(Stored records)
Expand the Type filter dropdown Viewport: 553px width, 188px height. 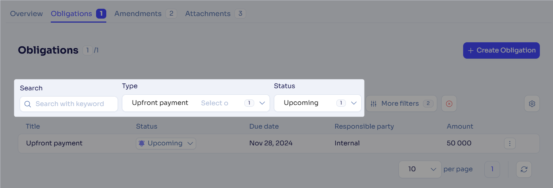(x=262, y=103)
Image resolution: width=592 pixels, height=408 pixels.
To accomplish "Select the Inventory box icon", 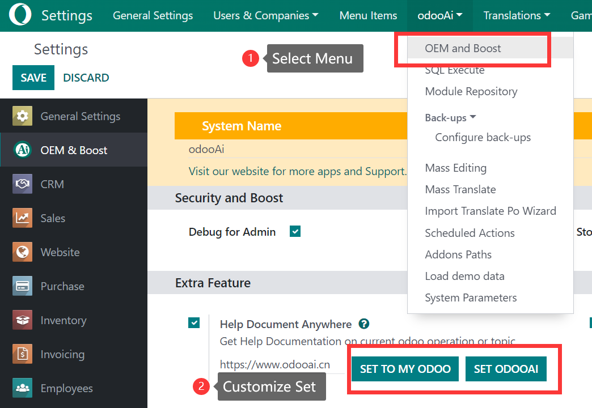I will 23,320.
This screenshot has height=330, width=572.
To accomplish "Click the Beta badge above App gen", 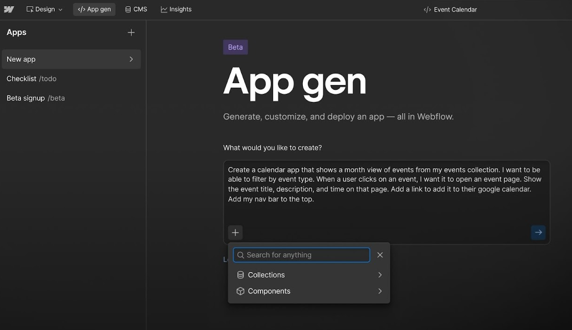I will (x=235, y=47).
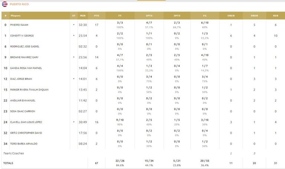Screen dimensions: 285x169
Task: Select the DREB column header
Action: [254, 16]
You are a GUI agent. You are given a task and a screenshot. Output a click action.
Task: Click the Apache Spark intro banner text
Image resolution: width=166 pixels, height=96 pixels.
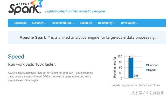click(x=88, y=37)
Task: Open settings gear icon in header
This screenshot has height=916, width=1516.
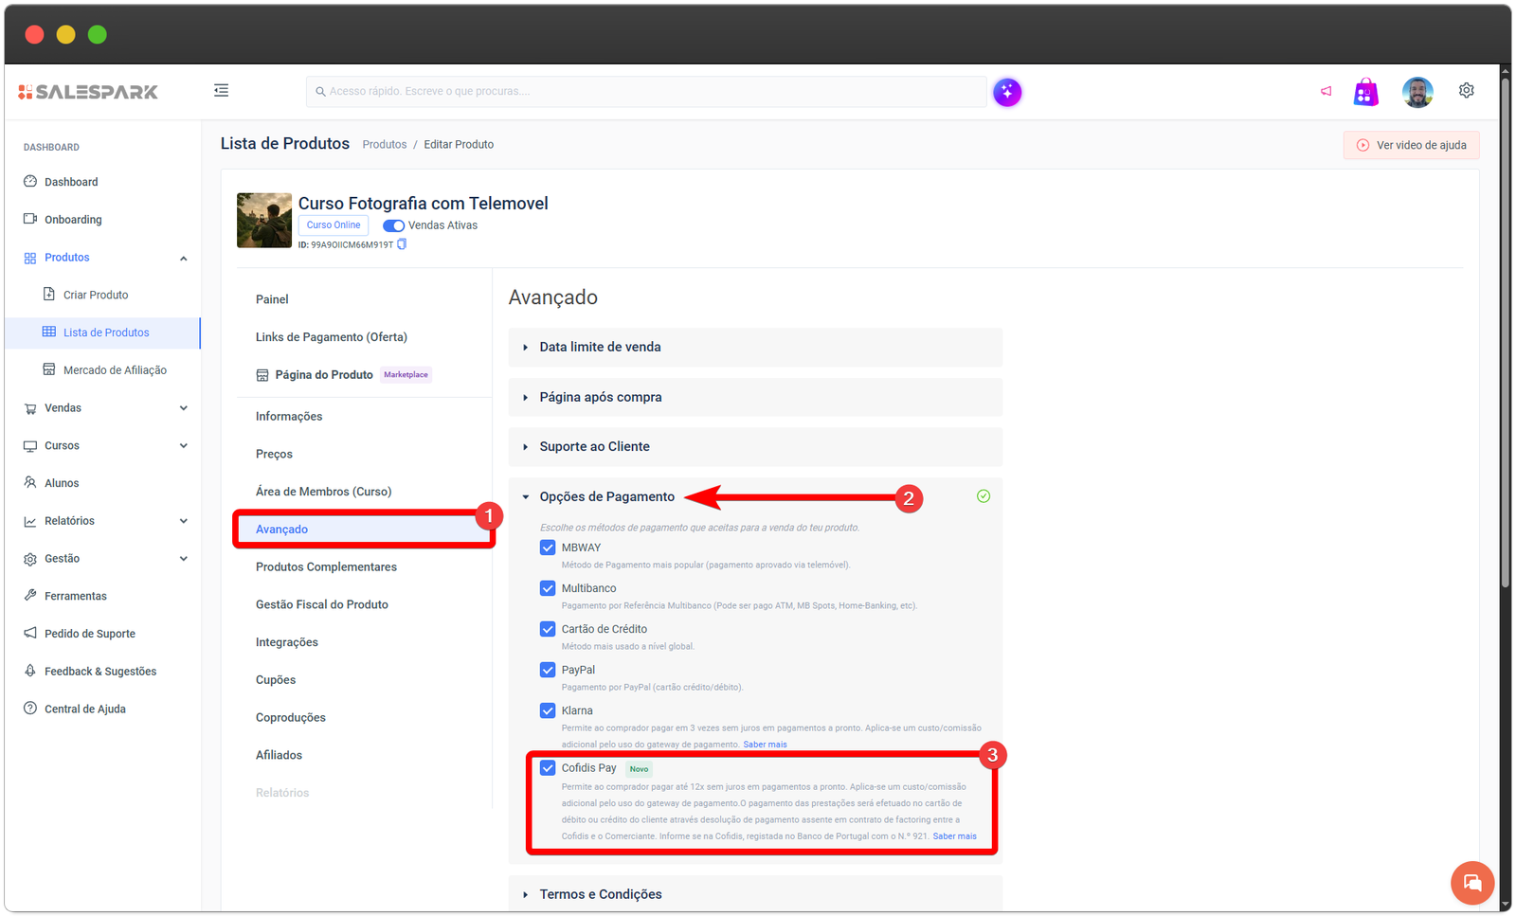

What needs to be done: Whenever the word "screenshot" shows up in a line of the entries above, copy that line.

Result below:
This screenshot has height=330, width=572.
You are a GUI agent. You are given a task and a screenshot. Output a click action.
This screenshot has height=916, width=1516.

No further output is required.